A reduced or severely compromised ability to inhibit sub-conscious and conscious impulses is one of the greatest difficulties to negotiate for many people with Tourette Syndrome and one that leads to prejudicial attitudes in others and is often a key aspect in bullying of children with TS. Dysinhibition is absolutely intrinsic to Tourette Syndrome - the fallacy that TS consists of just vocal and motor tics is hopelessly outmoded. A central problem with TS is impulse control which appears to involve regions of the basal ganglia of the brain, in which one of the key neurotransmitters involved is dopamine. TS is a spectrum disorder and the concept of it being a collection of psychiatric co-morbidities with vocal and motor tics representing the TS component really has little clinical or scientific basis. Dysinhibiton is usually regarded as a psychological behaviourism and something that can be ameliorated by therapising or using medication to improve executive control. A similar situation is seen in 'Attention Deficit' disorders (ADD/ADHD) where poor impulse control affects the ability to focus thoughts, concentrate on one task at a time, filter sensory stimuli and not act impulsively or reactively. The reduced control of impulses in TS affects motor, vocal and thought processes as well as incoming sensory signals such as auditory, visual (e.g. reading), tactile, proprioception etc. The basal ganglia appears to have a significant role in filtering of 'information' and, when compromised, leads to greater expression of impulses and also inhibition of incoming stimuli. People with TS often have to 'consciously' perform these filtering functions which in other people are performed with ease and mostly without conscious awareness. The need to label the derivative or consequential aspects of TS separately, and align them with current psychiatric 'disorderism' is unecessary. 

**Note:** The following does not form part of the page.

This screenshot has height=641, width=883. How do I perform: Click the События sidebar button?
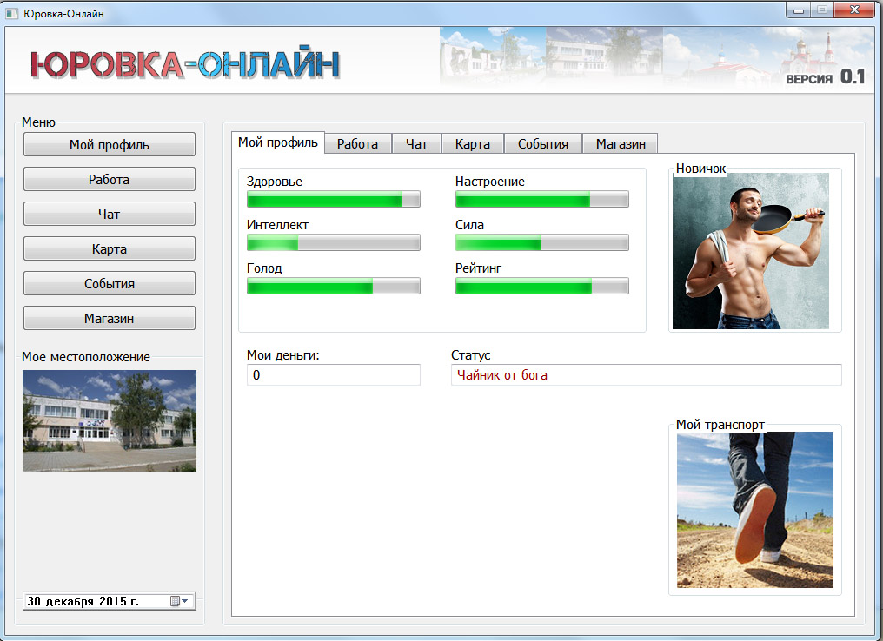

Can anyone who has first hand experience of TS imagine a person (and especially a child) with TS not experiencing difficulties with attention deficit, impulsiveness, poor inhibition (dysinhibition), hyperactivity, uninhibited vocal expression and movements? Any reduction of the ability to filter incoming sensory input leads to problems with 'making sense' of the environment and opens the possibility for misinterpretation or over-reactiveness to sensory input. Many individuals with TS suffer with 'low latent inhibition'. They may 'see' the world around them in extraordinary detail (vision, hearing, tactile etc.) and so find it difficult to focus on the essential information that is only relevant to their interaction with it and other people. A child may seem to be daydreaming, indecisive or in a 'fog' when they are in reality experiencing racing and complex thoughts or may be overloaded with stimuli. Some parallels may be drawn with the sensory 'hypersensitivity' that is seen in autistic spectrum disorder (autism, Asperger's) which is thought to lie at the heart of the disorder. Individuals may shy away from sensory bombardment (sound, visual stimulation, tactile contact, taste, social interaction and sources of strong emotional stimuli (e.g. eye contact, questioning, physical contact) in order not to overwhelmed. This has been described with great eloquence by many with high-functioning autism including Dr Temple Grandin. People with autism will often find solace in and feel they gain some control over the environment, which 'impinges' upon them, by using ritualised comfort behaviours. These may include 'stimming', rocking, physical confinement, focusing on patterned and predictable structure etc. Some of these behaviourisms are interpreted by others as being obssessive and anti-social and that appropriate therapy is needed to get the person to take on the reality of the world. Strangely many people with autism, far from 'hating' physical contact at any cost, may sometimes crave physical contact and would love to be hugged or comforted but wish for this on their own terms, when and how they need it, but not always when others impose on them in an overly presumptive and unexpected way.